Starzina Starfish-Browne was born in the wagon of a traveling show…well, okay, not really. She was actually born in Lowake, Texas, the daughter of a beautician and either a garage mechanic or the town mailman. At sixteen, she escaped her humble beginnings by running off with Doctor Browne’s Traveling Medicine Show and, more to the point, Doctor Browne. Following the dissolution of this unfortunate entanglement (Doctor Browne was a Virgo and Starzina is, of course, an Aries), which produced a daughter, Starzina entered a contest in Soap Opera Digest and won a scholarship to Oxford (yes, in ENGLAND), where she earned her doctorate in the newly-created dual major of Astrology and Human Sexuality.
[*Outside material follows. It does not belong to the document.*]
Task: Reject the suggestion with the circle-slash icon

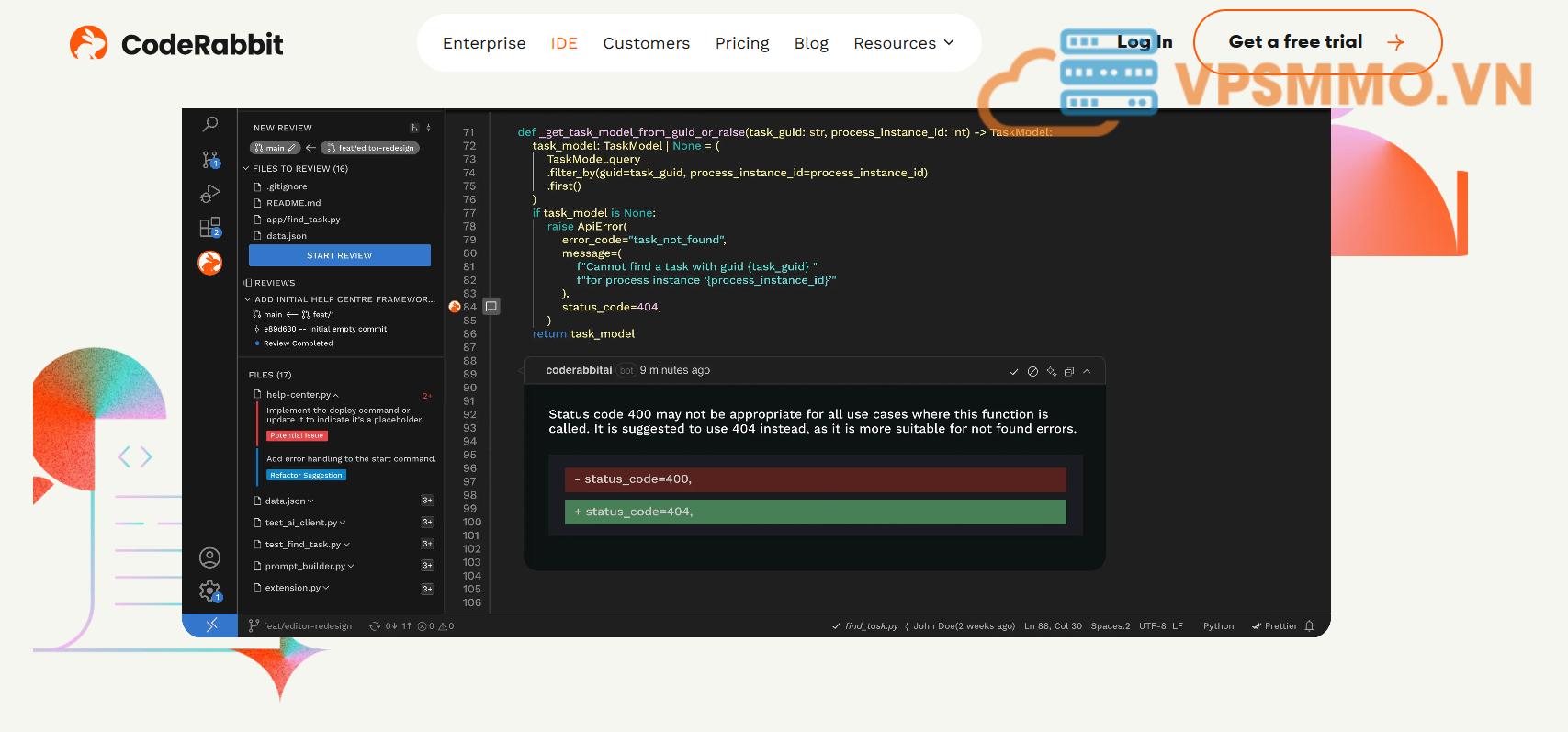Action: tap(1032, 372)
There is absolutely NO TRUTH to the rumor that Starzina’s second daughter has Royal blood, despite tabloid photographs allegedly depicting her cavorting on the Italian Riviera with Princes William and Harry, clad only in Prussian helmets and armbands of questionable taste. Starzina currently resides with her daughters in Philadelphia, the City That Loves You (On Your) Back, where she enjoys Double Coupon Day at the local SuperCruise and “encouraging” the coxswain of the Penn rowing team.